TASK TO COMPLETE:
Look through the listing underneath for "pour", and copy every line that has it.

Content starts

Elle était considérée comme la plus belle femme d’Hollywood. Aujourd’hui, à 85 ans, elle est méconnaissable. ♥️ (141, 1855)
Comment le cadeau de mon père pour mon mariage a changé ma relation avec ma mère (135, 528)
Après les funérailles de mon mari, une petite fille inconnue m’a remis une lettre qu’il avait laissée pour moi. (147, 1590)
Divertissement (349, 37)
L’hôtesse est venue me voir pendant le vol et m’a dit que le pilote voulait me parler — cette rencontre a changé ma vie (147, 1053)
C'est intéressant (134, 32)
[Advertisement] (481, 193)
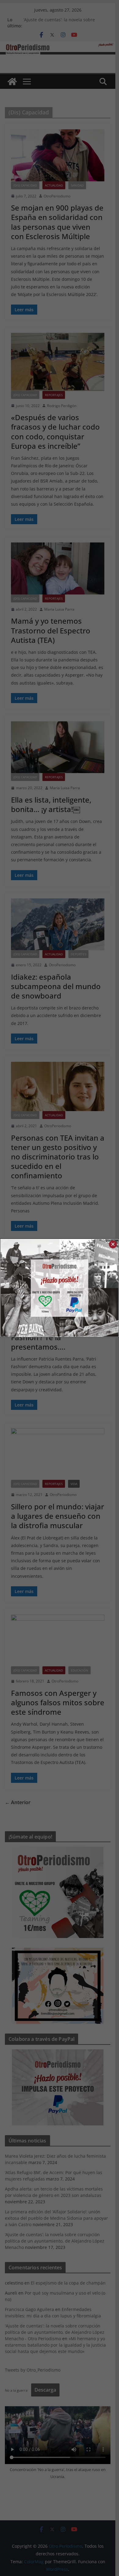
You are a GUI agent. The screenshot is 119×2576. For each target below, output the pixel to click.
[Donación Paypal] (89, 1288)
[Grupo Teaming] (30, 1288)
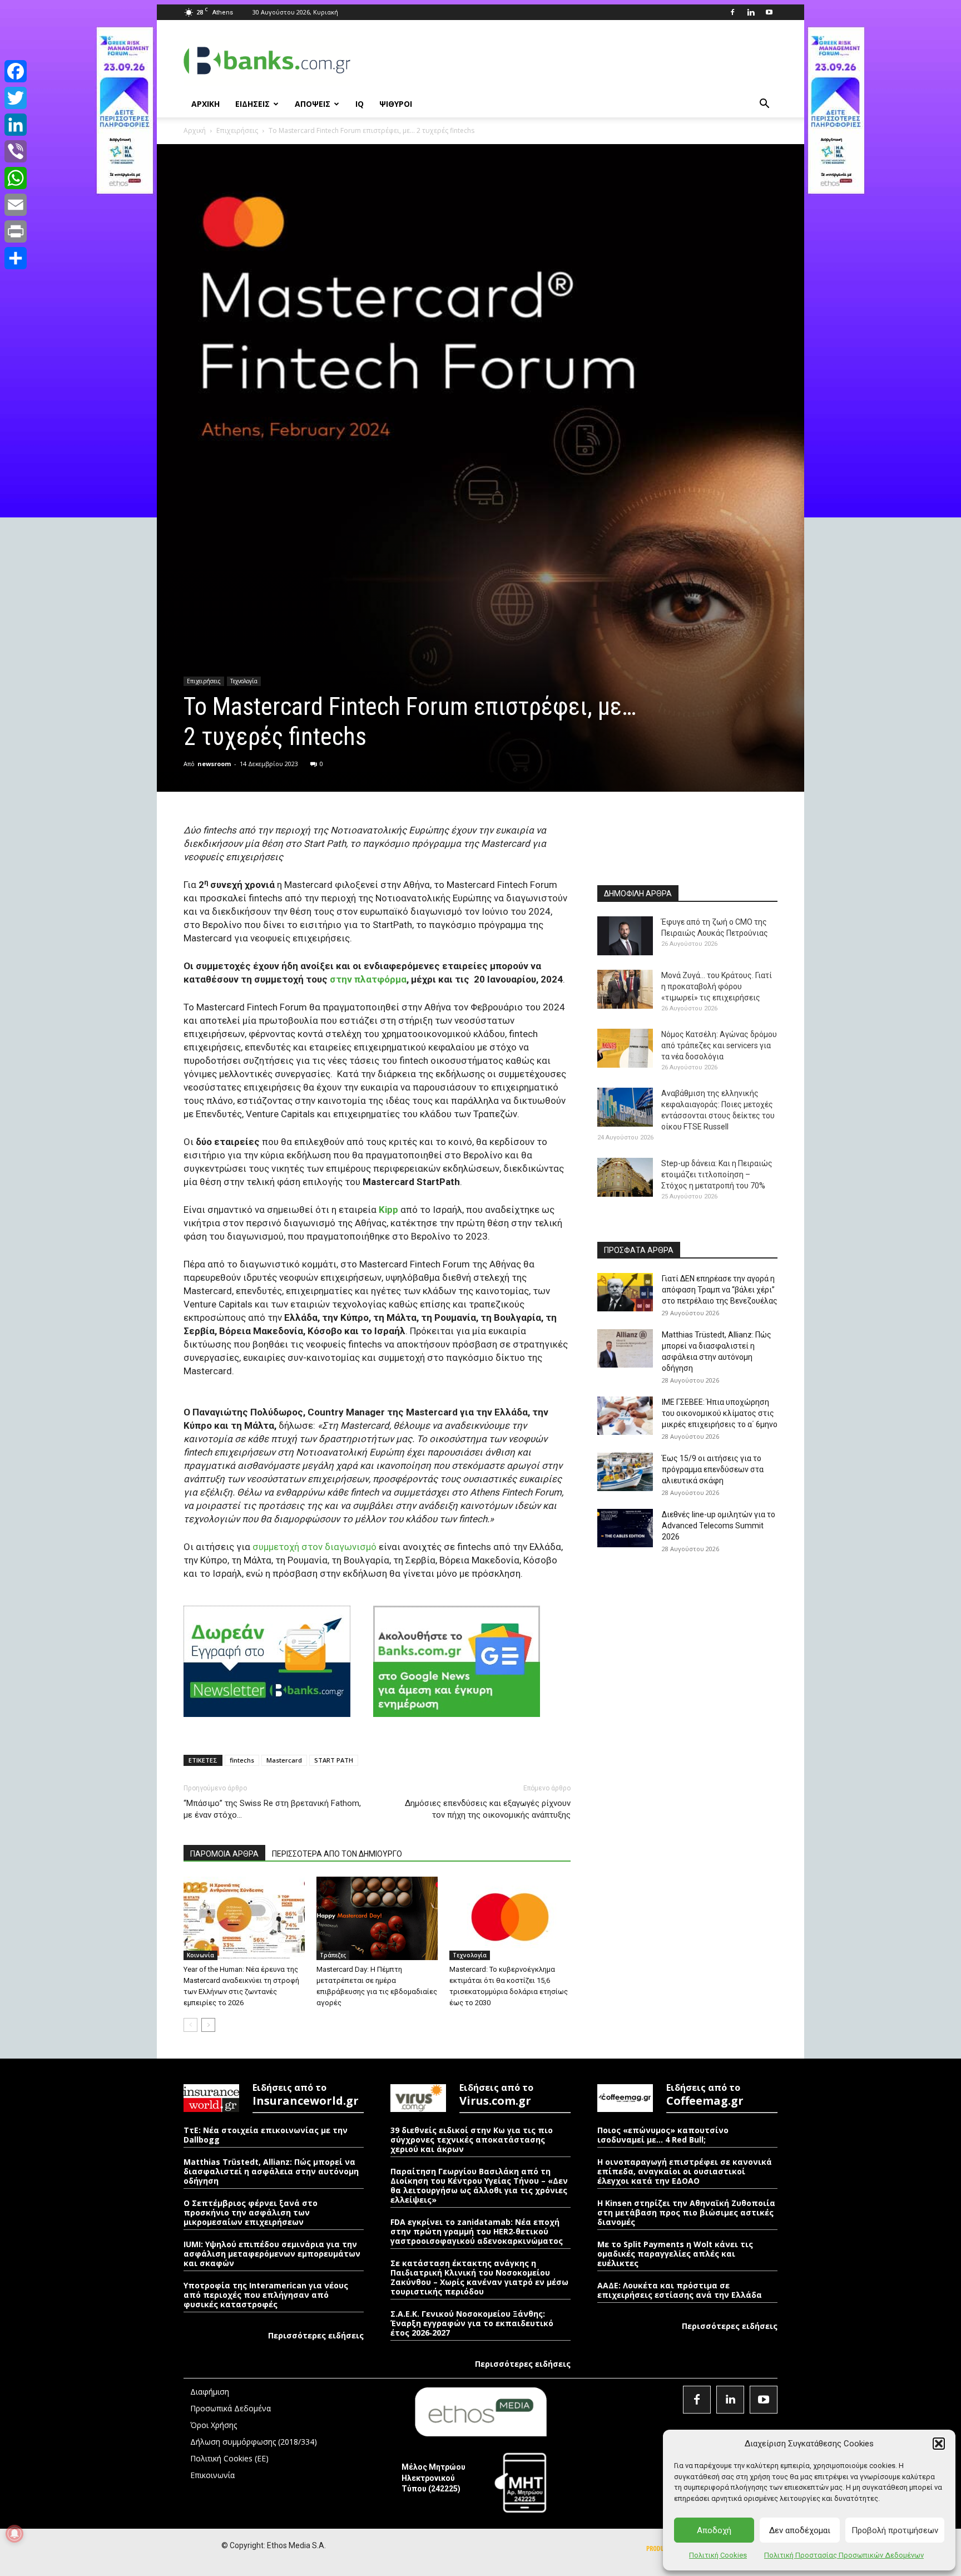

Content ends

WRITTEN ANSWER:
Comment le cadeau de mon père pour mon mariage a changé ma relation avec ma mère (135, 528)
Après les funérailles de mon mari, une petite fille inconnue m’a remis une lettre qu’il avait laissée pour moi. (147, 1590)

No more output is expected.